Martin Coleman, Ballyvaloon, Whitegate, Co Cork sued the HSE and retired consultant obstetrician and gynaecologist, Liam Mundow, over the circumstances of his birth at St Finbarr's Hospital, Cork, on May 25, 1997.
The court was told the case against Dr Mundow was struck out and the settlement was against the HSE only.
Senior counsel, David Holland, for Mr Coleman, told the court the settlement will make a very considerable difference to the young man who has cerebral palsy and who is a disabled sportsman and medal winner.
His mother Karen Coleman thanked the court and those involved for giving her son "a good life".
Approving the settlement, Mr Justice Kevin Cross commented that Mr Coleman, who won two bronze medals at the Cerebral Palsy World Games for javelin and discus, has already succeeded in sport and he wished him well in the future.
At the opening of the case this week, his counsel said it was their case there was a complete shut off of oxygen supply to the baby during his birth at St Finbarr's and that Mr Coleman suffered a hypoxic brain injury.
Mr Holland SC said this was not the usual case of cerebral palsy where there was a very high degree of disability, but he said Mr Coleman's condition has had a devastating effect on the life he would have had.
Mr Coleman was stillborn and had to be resuscitated after birth and has dyskinetic cerebral palsy.
Counsel said he has mild learning difficulties and while he is physically able and is a disabled athlete of note, he has whole variety of physical conditions which impede him.
It was claimed that Martin’s mother, Karen Coleman, was admitted to St Finbarr’s on May 25, 1997 and placed in a room in the observation area.
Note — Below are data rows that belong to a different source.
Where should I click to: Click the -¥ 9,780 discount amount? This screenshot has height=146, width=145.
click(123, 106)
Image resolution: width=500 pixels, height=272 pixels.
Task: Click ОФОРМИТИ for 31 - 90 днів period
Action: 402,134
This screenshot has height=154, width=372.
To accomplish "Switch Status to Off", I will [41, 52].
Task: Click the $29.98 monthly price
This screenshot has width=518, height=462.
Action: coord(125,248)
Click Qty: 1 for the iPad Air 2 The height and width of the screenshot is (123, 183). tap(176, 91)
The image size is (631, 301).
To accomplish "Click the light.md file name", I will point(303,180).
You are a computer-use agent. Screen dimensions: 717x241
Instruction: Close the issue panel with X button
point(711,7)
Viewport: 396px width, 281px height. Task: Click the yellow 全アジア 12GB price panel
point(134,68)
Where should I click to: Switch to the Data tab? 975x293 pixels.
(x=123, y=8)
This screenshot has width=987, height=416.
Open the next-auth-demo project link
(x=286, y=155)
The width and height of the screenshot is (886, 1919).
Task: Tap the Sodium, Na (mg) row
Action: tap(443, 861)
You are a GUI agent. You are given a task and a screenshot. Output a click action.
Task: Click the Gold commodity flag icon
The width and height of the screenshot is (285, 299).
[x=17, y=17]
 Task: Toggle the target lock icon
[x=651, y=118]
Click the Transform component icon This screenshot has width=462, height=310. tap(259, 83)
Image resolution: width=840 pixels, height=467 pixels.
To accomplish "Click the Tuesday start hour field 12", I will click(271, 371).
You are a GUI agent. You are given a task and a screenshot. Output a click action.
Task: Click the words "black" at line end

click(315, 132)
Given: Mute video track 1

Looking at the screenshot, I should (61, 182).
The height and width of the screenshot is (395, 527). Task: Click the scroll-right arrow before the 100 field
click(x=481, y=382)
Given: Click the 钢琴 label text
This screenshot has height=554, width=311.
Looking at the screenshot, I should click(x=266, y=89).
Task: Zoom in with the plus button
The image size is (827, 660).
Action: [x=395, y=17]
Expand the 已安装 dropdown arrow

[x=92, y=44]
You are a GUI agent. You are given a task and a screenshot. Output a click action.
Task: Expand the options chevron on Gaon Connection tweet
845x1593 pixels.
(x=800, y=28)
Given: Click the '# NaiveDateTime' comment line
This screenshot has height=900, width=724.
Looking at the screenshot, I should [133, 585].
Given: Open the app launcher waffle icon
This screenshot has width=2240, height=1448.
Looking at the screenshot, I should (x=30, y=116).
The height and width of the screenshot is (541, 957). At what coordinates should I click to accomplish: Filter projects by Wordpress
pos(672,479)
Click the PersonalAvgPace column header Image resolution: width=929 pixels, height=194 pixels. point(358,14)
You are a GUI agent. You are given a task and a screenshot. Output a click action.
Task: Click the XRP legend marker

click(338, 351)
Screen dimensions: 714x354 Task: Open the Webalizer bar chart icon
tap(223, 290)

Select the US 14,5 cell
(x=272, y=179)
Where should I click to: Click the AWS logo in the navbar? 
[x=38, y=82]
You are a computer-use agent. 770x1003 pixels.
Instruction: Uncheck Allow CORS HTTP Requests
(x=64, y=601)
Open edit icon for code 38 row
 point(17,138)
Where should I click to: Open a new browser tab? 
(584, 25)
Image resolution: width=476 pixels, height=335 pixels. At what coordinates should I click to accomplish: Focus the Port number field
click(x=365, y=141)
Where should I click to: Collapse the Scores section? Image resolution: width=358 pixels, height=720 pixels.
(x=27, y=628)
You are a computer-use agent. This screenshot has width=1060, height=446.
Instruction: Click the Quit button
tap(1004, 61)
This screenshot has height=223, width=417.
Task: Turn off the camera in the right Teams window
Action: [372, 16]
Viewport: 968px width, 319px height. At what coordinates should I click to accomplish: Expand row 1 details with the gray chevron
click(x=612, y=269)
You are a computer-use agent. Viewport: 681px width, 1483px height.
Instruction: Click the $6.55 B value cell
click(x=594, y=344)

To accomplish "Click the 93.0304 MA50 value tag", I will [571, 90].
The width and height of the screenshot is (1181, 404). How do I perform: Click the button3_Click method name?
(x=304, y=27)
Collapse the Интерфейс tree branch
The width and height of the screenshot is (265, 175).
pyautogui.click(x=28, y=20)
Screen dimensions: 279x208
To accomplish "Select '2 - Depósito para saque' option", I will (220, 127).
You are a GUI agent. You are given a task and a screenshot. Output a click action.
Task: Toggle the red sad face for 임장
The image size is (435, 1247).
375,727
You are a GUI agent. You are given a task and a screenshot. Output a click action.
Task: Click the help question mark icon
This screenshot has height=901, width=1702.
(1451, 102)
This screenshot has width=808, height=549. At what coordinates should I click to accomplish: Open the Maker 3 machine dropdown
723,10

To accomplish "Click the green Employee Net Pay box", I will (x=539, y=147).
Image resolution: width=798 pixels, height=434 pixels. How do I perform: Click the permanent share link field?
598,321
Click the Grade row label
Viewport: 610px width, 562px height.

It was claimed while there the supervision and monitoring of the mother was allegedly sub standard and she was allowed to walk around the area for lengthy periods.
It was further claimed that, despite alleged concerns being raised as to the CTG trace, there was an alleged failure to properly investigate it and take appropriate and speedy action.
It was further alleged the CTG trace monitoring the baby was discontinued at one stage for seven minutes and at another stage for a 44 minute interval.
It was further claimed there was another period of 24 minutes when the CTG was allegedly discontinued.
It was also claimed there was an alleged delay in summoning the consultant obstetrician and an alleged failure to have the paediatric team present for the birth.
The claims were denied.
Counsel told the court at one stage when Mrs Coleman was in labour she was transferred to a trolley to be brought to theatre.
In what counsel said was like a “ trolley farce”, there was something wrong with the wheels of the trolley and it could not be moved.
“A second trolley could not get in to the room and the mother had to get off the first trolley and on to the second trolley,”he said.